*ARTICLE*:
* Begin *

1/9/2006: About Dry Stone Walling

Dry stone walls are an essential feature of the Cevenol landscape; terraced bancels  that transformed inhospitable mountains into arable land as well as freestanding walls that protected crops and contained animals. At Mas du Diable these ancient walls have retained the sloping hillsides to enable cultivation since the 12th Century.  Some 800 years later our terraced walls, as with much of the Cevennes, are falling down.

MDD-terraces-left.jpgMDD-verger-wall-damage.jpg

Dry stone walling is the skill we need to maintain and enhance this land. The dry stone terraces cover about 5 hectares and stand as high as 10ft or as low as 3 ft, with steps from terrace to terrace and waterways built in stone. The walls are built with the schist and quartz of a mountain steeped in history. As caretakers of this land we feel a responsibility to try to restore and maintain these walls wherever we can.

Before we left the UK we did a 2 day dry stone walling course in Lancashire with Tamarisk. Once we got to Mas du Diable, however, we realised how much more we needed to learn before we could attempt to tackle the miles of stone terracing needing repair. One thing we did realise was that this place is so beautiful, the landscape so magnificent and so unique that other people might want to come here to learn how to dry stone wall as well.

* End *

*INFORMATION SHOWN*:
* Begin *

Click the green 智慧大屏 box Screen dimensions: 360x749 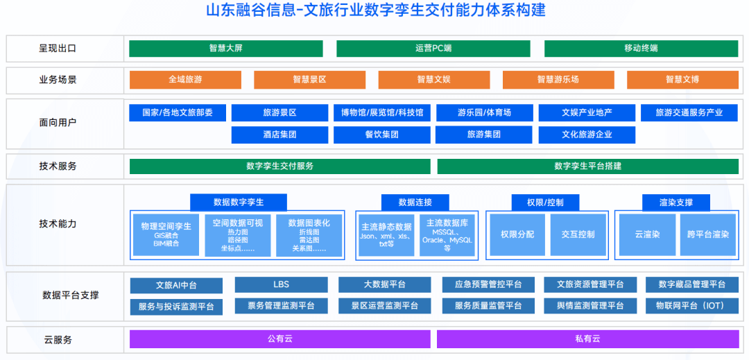(x=225, y=49)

* End *

*WHAT TO DO*:
- 1) In the article on dry stone walling, reproduce the stretch from "Dry stone walling is" through "wherever we can.", substituting "7 hectares" for "5 hectares".
- 2) According to the article on dry stone walling, since what century have the walls at Mas du Diable retained the sloping hillsides?
- 3) Determine whether each statement agrees with the article on dry stone walling, answering yes or no and quoting the deciding words.
(a) The walls are built with schist and quartz.
(b) The dry stone walling course taken before leaving the UK lasted one week.
(c) The terraces stand as high as 20 ft.

*SOLUTIONS BY TASK*:
- 1)
Dry stone walling is the skill we need to maintain and enhance this land. The dry stone terraces cover about 7 hectares and stand as high as 10ft or as low as 3 ft, with steps from terrace to terrace and waterways built in stone. The walls are built with the schist and quartz of a mountain steeped in history. As caretakers of this land we feel a responsibility to try to restore and maintain these walls wherever we can.

- 2) Since the 12th Century.

- 3)
(a) Yes: "The walls are built with the schist and quartz of a mountain steeped in history."
(b) No: "we did a 2 day dry stone walling course in Lancashire with Tamarisk."
(c) No: "stand as high as 10ft or as low as 3 ft"